• REQUIREMENT
Only the lines from the line with "Task: Open Settings using the gear icon" through the end of the records belong in your reply, copied exactly, with every picture left out.

• EXERCISE INPUTS

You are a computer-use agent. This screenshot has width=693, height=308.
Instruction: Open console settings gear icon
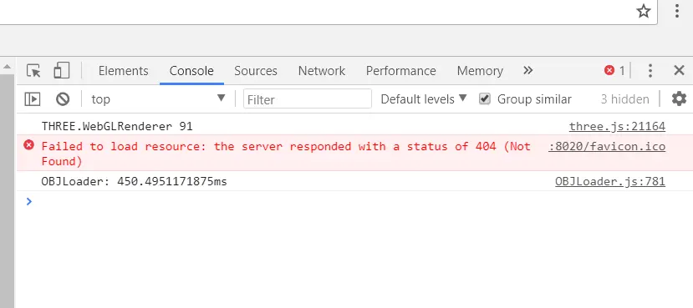click(679, 98)
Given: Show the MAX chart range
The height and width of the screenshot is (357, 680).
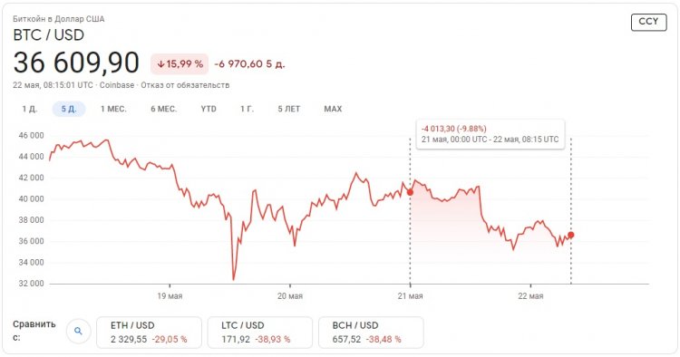Looking at the screenshot, I should [x=333, y=109].
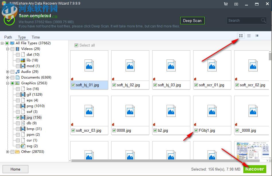Open the title bar feedback menu icon
Screen dimensions: 272x176
tap(236, 4)
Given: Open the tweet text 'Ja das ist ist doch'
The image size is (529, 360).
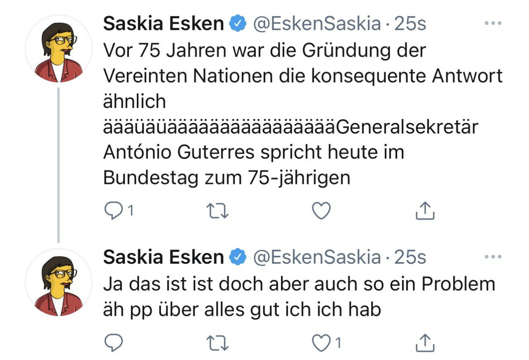Looking at the screenshot, I should 298,284.
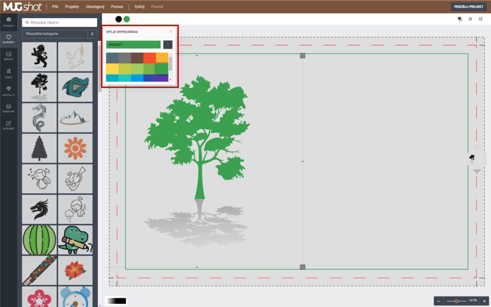This screenshot has height=307, width=491.
Task: Open the Plik menu
Action: pos(55,7)
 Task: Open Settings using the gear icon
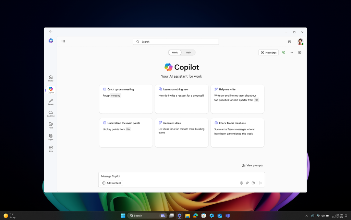click(x=289, y=41)
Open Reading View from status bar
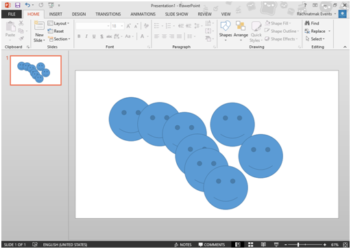This screenshot has height=249, width=351. pyautogui.click(x=263, y=244)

• RESPONSE TO THIS TASK
 Task: Open Settings using the gear icon
click(x=289, y=41)
Open Reading View from status bar
This screenshot has height=249, width=351. pyautogui.click(x=263, y=244)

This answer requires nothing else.